** TASK TO COMPLETE **
For the material that follows, return exactly the lines from the one with "Image resolution: width=1639" through the one with "Go to the Documentation", both ends included.

** THE RECORDS **

::::::::

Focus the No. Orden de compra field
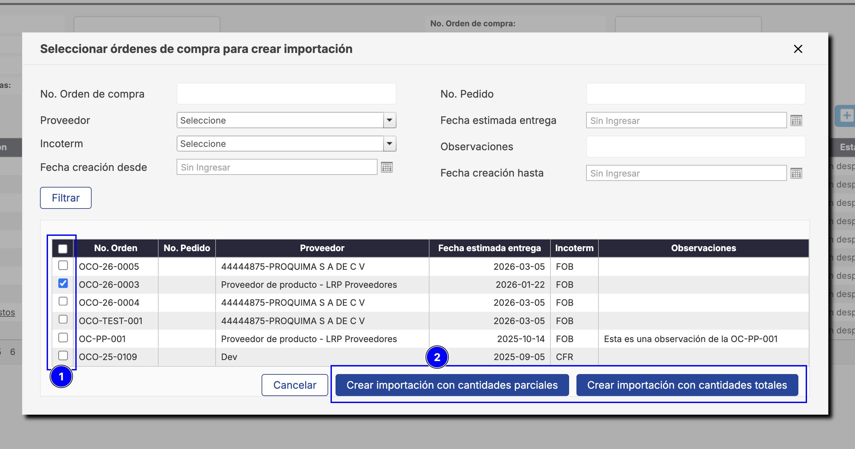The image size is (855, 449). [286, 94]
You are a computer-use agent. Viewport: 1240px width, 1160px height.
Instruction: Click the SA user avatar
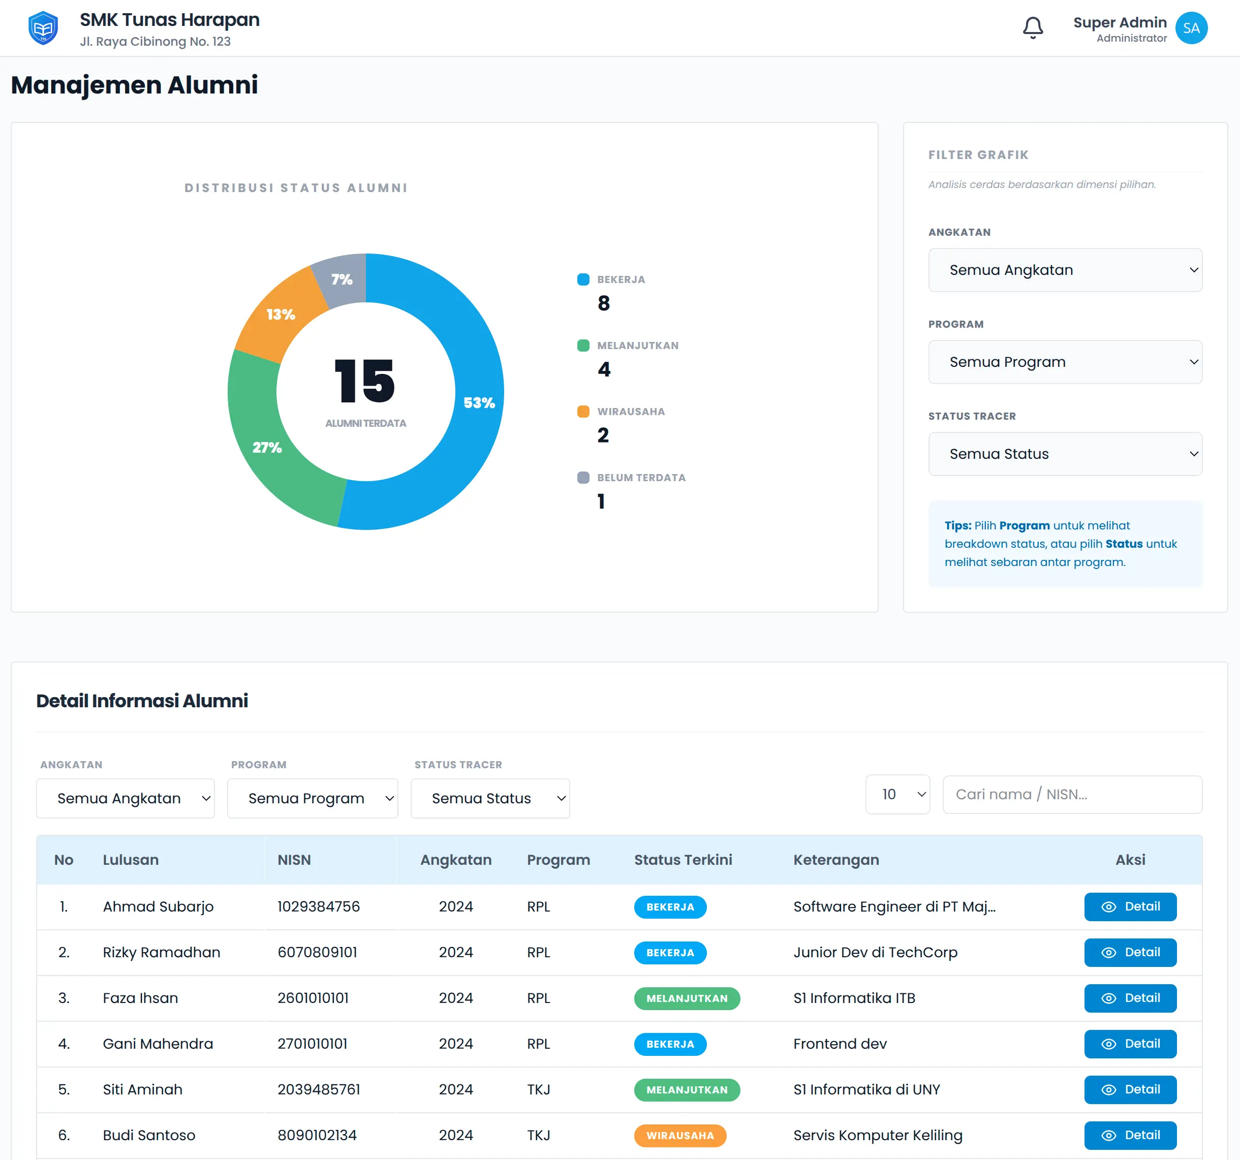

::::::::

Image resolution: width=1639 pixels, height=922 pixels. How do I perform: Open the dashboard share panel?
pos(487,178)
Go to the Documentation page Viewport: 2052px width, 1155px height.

::::::::

** RESPONSE TO THE EXERCISE **
Image resolution: width=1639 pixels, height=922 pixels. How do I perform: Open the dashboard share panel?
pos(487,178)
Go to the Documentation page Viewport: 2052px width, 1155px height.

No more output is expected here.